Start of Entries provided

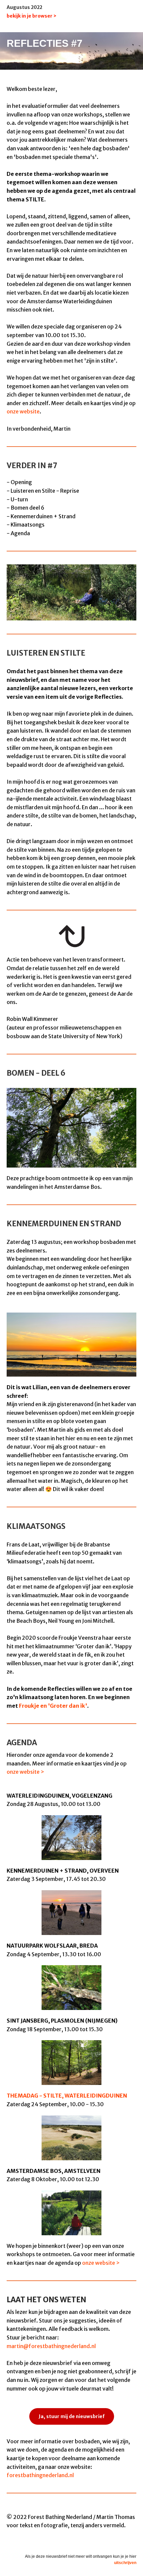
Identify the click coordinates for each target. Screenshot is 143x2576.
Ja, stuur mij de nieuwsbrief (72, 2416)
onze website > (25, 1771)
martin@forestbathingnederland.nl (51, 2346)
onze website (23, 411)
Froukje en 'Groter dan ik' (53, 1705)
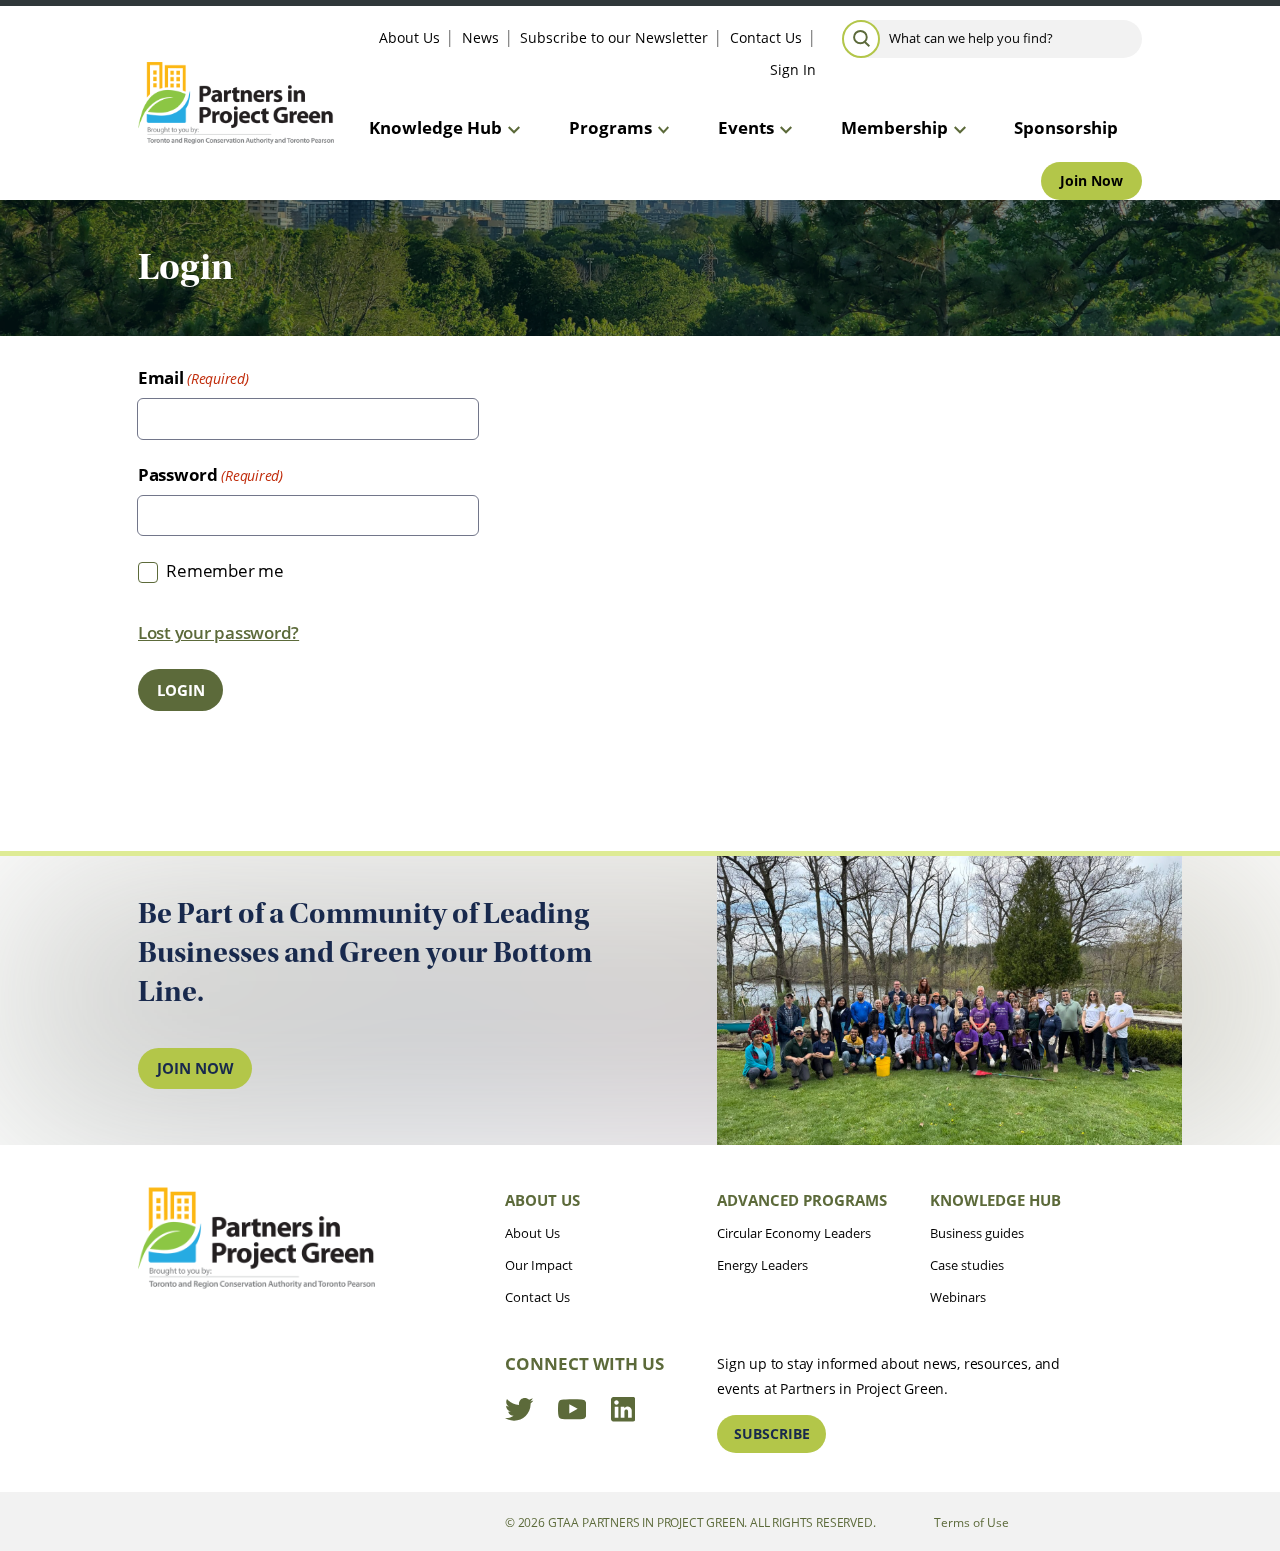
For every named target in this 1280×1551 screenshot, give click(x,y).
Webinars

End of Entries provided

Leaving out the pictures, repeat all of the entries exactly.

*Task answer*:
Identify the click coordinates for each target. Screenshot is 143x2576.
Ja, stuur mij de nieuwsbrief (72, 2416)
onze website > (25, 1771)
martin@forestbathingnederland.nl (51, 2346)
onze website (23, 411)
Froukje en 'Groter dan ik' (53, 1705)
For every named target in this 1280×1551 screenshot, give click(x,y).
Webinars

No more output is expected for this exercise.